Fathers and Sons and Other Village Idiots is partly a story of generational divide, but it is so much more. Kazimierz is on a journey not only through turbulent 1969 America but also through decades of the Polish American immigrant experience in South Brooklyn.
He's a poor immigrant in a rich man's country, continually being sent into the breach by the powers that be. Nevertheless, he was happy in America, content with his lot in life, and devoted to his religion. All that changed when God took his wife away from him.
After Marysia's death, Kaz exercised his free will, an inalienable tenet of his Catholic faith, and rejected God and the church. As he enters 1969, he comes to realize that in order to join his wife in heaven, he needs to reconcile with God and do it soon. Foolishly for Kaz, it still must be on his terms. He refuses to be extorted by religion to behave. Obediently going to church once a week and not eating meat on Fridays, wasn't going to be his recipe to redemption. On New Year's Day 1969, he resolves to find a good that needs doing.

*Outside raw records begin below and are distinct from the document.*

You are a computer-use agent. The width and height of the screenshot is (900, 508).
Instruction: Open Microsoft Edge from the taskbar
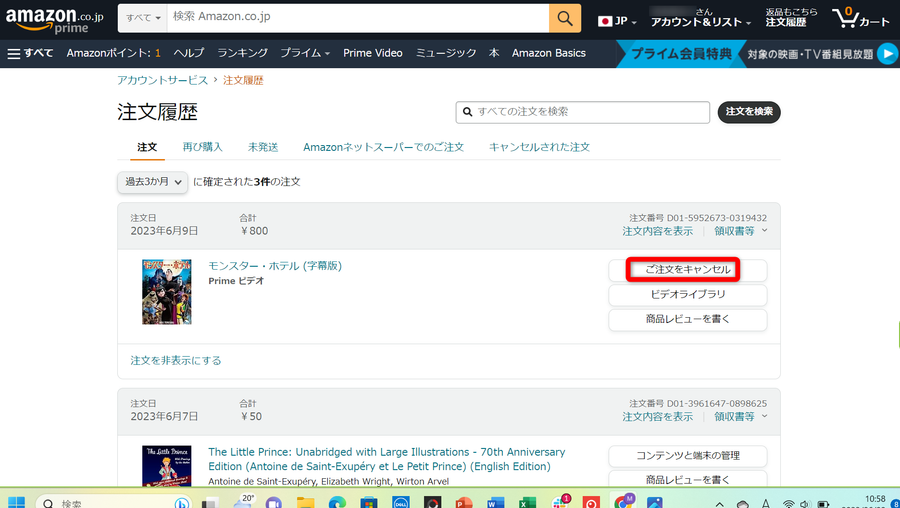click(x=338, y=502)
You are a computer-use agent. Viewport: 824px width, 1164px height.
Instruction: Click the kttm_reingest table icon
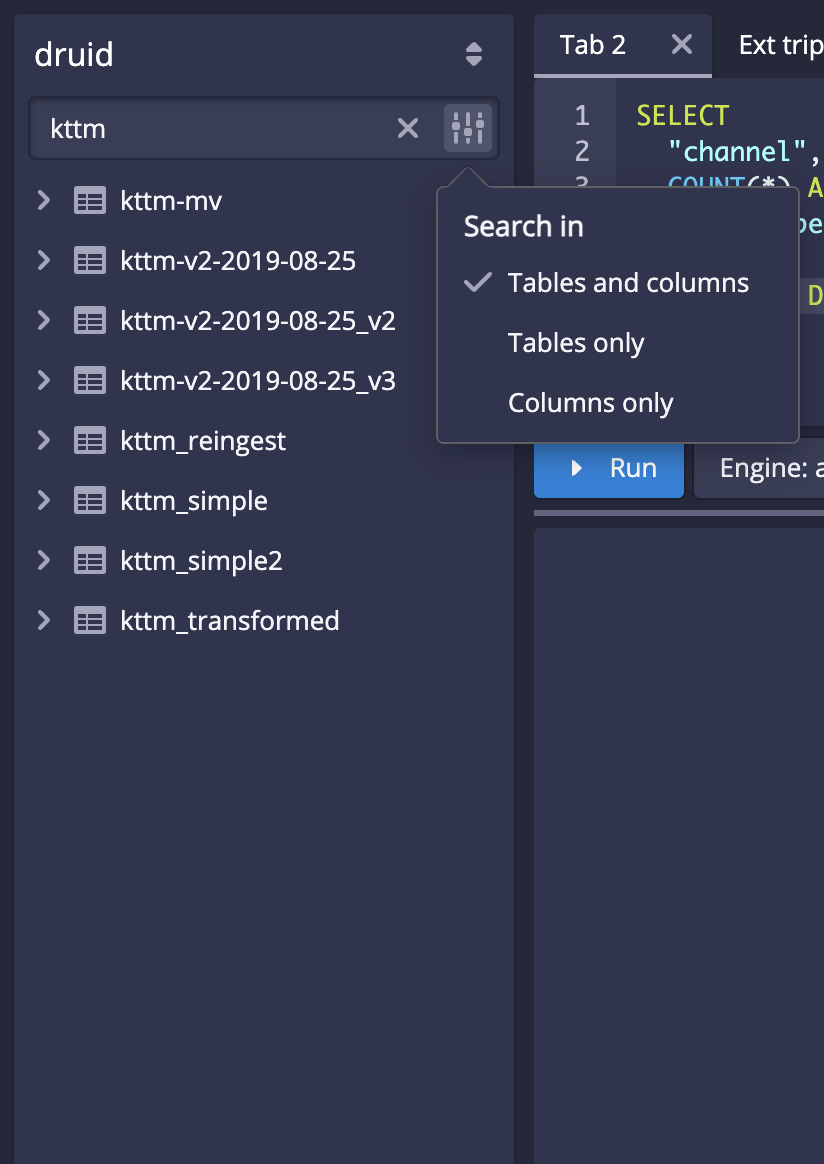coord(90,441)
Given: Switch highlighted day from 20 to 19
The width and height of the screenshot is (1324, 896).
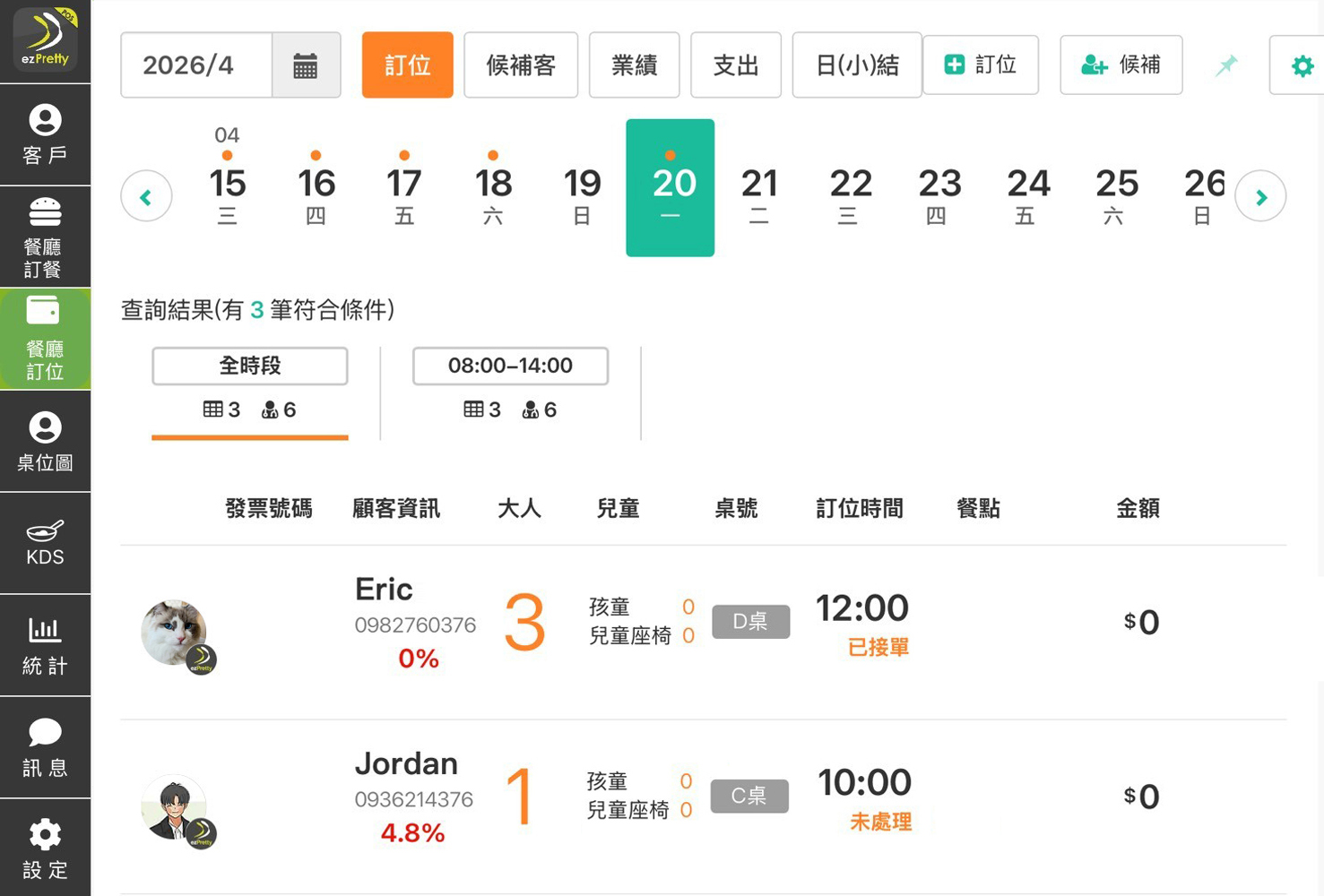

In 1969 New York City, there are civil rights protests, campus takeovers, war moratoriums, and gay rights riots. Mobsters, both in and out of uniform, rule the streets of his South Brooklyn neighborhood. He knows he needs help. He prays for a guardian angel and discovers they are all around him.
Kaz embarks on his journey by writing a winter haiku for his dead wife. During his quest, he pounders the wisdoms of a 18th century writer, Ivan Turgenev, and a 20th-century Catholic radical, Dorothy Day. He encounters underdogs defying reason and resisting power. They include a centuries-old Polish Catholic icon, Battle of Brooklyn warriors, Warsaw Ghetto and Stonewall Inn rioters, Vietnam War protesters, and the worst team to ever play major league baseball, the New York Mets. All lead him to a cold beach where he needs to make a choice.
Fathers and Sons and Other Village Idiots is a historical fiction taken from the newspapers of 1969. It's a literary tale of the protagonist battling his psychological demons. It's an inspirational story of a soul opposing devilish odds for a heavenly desire.